January 19, 2007

E-Newsletter difficulties

We won a 2003 Gold Award for our newsletter. That newsletter is no longer in print. I'll be candid and confess that our new electronic newsletter for our college is not as popular as we think it should be. I'm curious as to what others have done to increase their readership. Do you run contests? Have you made it more lighthearted or more news-you-need-to-know?

How are you getting out the news your dean's office or department chair wants distributed? Do you use print along with e-newsletters? Does your leader deliver mosts news via e-mail instead of a newsletter?

The bruning question is no longer how to format your newsletter. It's how to capture your readers' attention to keep them reading. I don't mean remaining subscribers, but reading to the next item in your latest issue.

Some of you will recall Leslie O'Flahavan's session at the Forum conference held at the Depot. She has some good tools and advice.

I think the best advice is to know why you're writing a newsletter. Are you acting as a consultant, a news reporter, a news aggregator, a gossip, an industry insider, a storyteller? And it's critical to write a strong subject line that identifies the newsletter and describes this issue's content. It's even better if it includes a verb or strong adjective.
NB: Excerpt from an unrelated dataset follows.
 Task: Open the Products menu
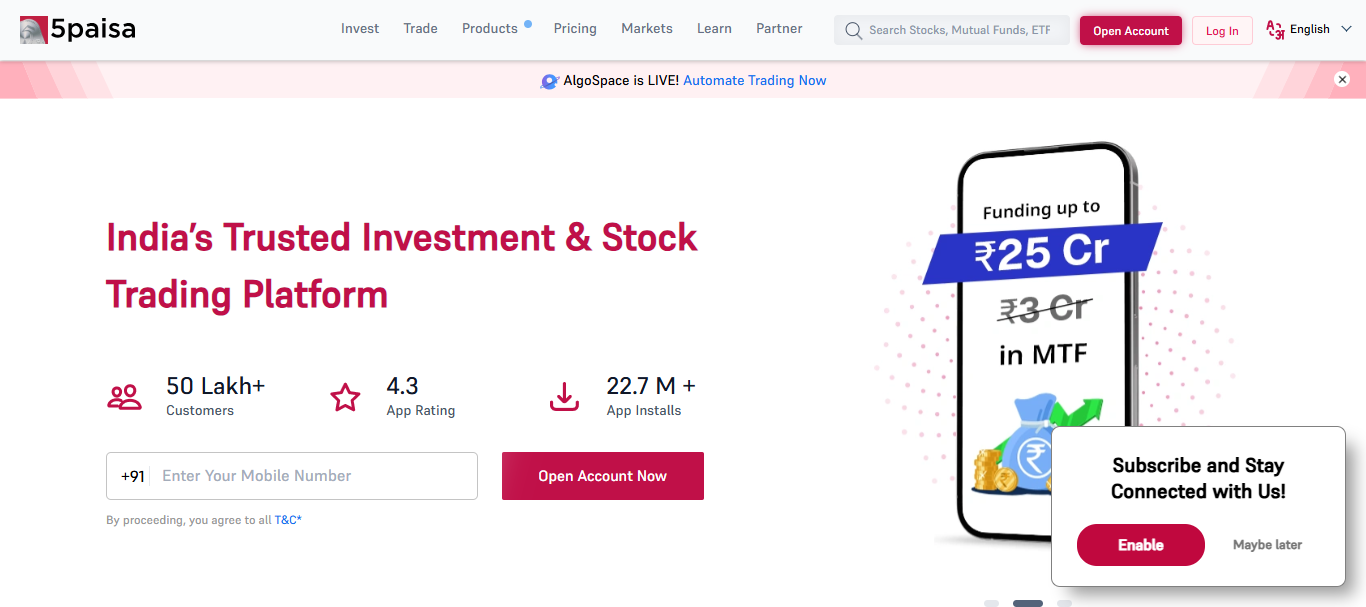pos(490,29)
What newsletters do you read in e-mail, Web, or blog formats? I've stopped reading anything that simply interests me. I now read only that which will help me do my job. So I read UMNnews, The Recorder, the forUM communicator, and all our departments' newsletters. In all honesty, I don't read those either. I skim for color and keywords. I don't often choose to follow a link. I don't want many graphics. I love bullet points. I love consistent style. I don't check any blogs except my husband's and I don't always bother to read it. And I don't read many of the RSS feeds I subscribe to. Even more honestly, I only read our college newsletter because my friends contribute to it and it sometimes contains information I need to be effective in my job.

If we manage to improve our readership, I'll post how we did it. And we'll enter it in the next Maroon and Gold awards competition.